BPC members noted that data indicate that a very small number (63) of the 1,811 total faculty got less than 1.5 percent increase in salary, which might indicate a small number performed less than satisfactorily.

“And that means that we can draw the inference that the salary policy is working, in other words that there are discriminations made on the basis of individual performance, which is what the policy intends,” Carr said. “It isn’t a mechanical process.”

Pack said, “It also is an indication, as you would expect, that people at the higher end continue to merit higher raises, one, because they’re established, have experience and have built a reputation and, two, because the likelihood is that they are continuing to do outstanding work.”

“That is consistent with the policy,” committee member Philip Wion said, “However, another intention of the policy is to give people increases at least at the inflation rate if they perform satisfactorily, and that didn’t happen, and it seems to be happening less.”

“That remains an area for the University to continue to attend to,” Carr added.

Arthur Ramicone, vice chancellor for Budget and Controller, noted that the issue might be less problematic in next year’s report given that the inflation figure will be 2.5 percent.
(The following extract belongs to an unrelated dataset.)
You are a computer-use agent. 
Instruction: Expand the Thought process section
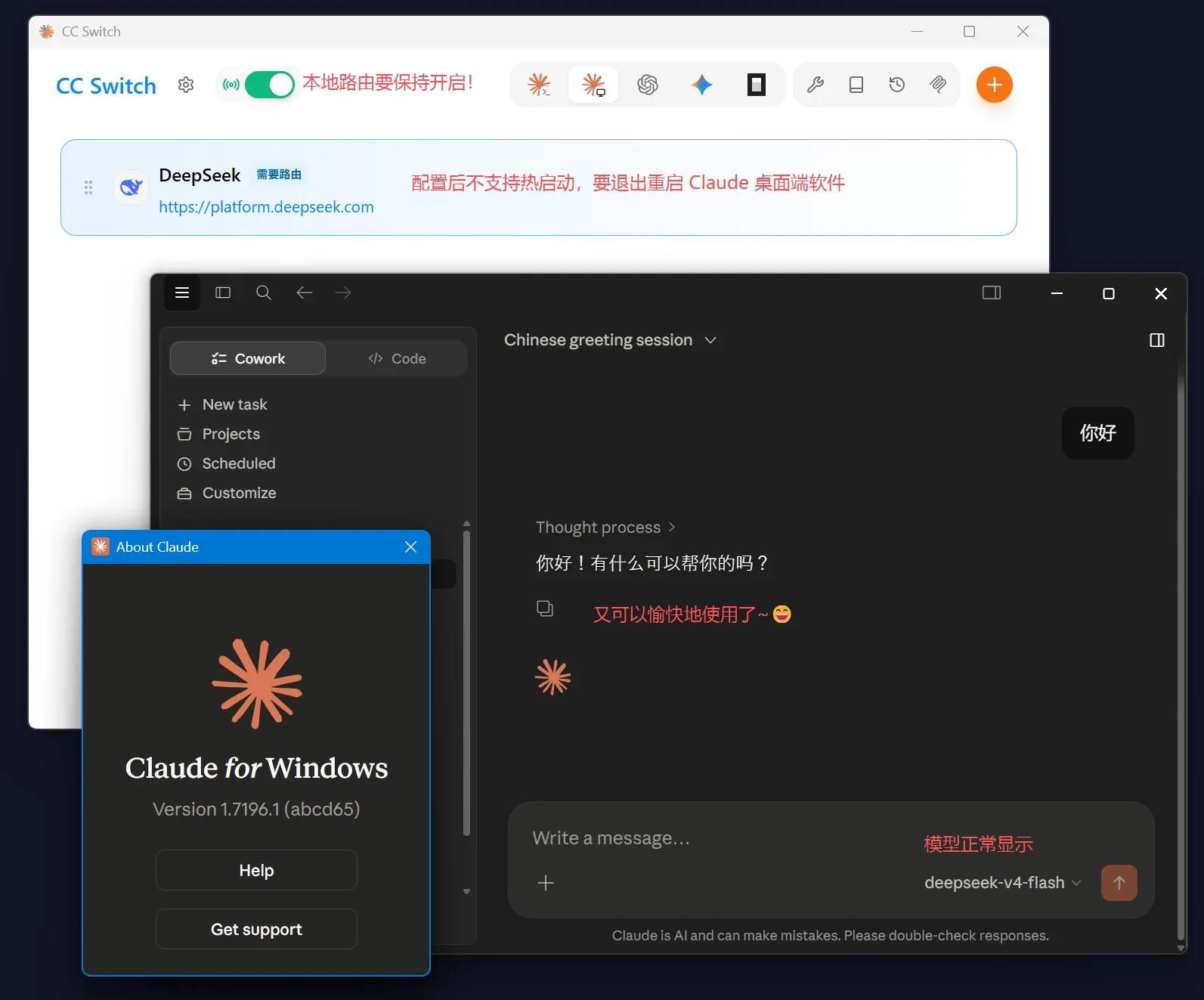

If that number were applied to this year’s report, there would be an additional 586 faculty members who would have earned raises above the inflation rate, he pointed out.

Carr noted that there also is good news in the report for the 62 faculty librarians in the University Library System. Thirty-five of the faculty got raises above the rate of inflation, including 25 who received raises above 5 percent, committee members noted.

“The librarians’ salaries are a long-time concern and it’s heartening to see the salaries are increasing significantly and that good work of the University should be recognized,” Carr said.

Pack said, “We have a system where the assignments of salary are based on performance for last year. It is true that for those who are getting more than 10 percent that would include a response to external factors like market.”

Carr said, “While we’ve acknowledged here that the salary policy is working and that this report provides a lot of useful information, I think there is an ongoing concern of maintenance of real wages for large numbers of faculty. What we can’t tell from this report is if it’s the same faculty from year to year.”

Pack said, “The only solution to that in the long run has to be to increase the total size of the salary pool, because otherwise you have to suppress salaries or reduce staff.

“If you take the same amount of dollars the only way we can raise salaries for those who fall below a certain percent is to reduce salaries for those who are above that percent, not to apply the money in a different way,” he continued. “In other words, a narrowing of the range, or a flattening. The intention of the application of the salary policy is to make judgments about relative performance.”

Average raises for Pitt faculty appeared in the report, “Analysis of Salary Increases for Full-Time Continuing Faculty: FY 2006 to FY 2007,” produced by Management Information and Analysis (formerly the Office of Institutional Research).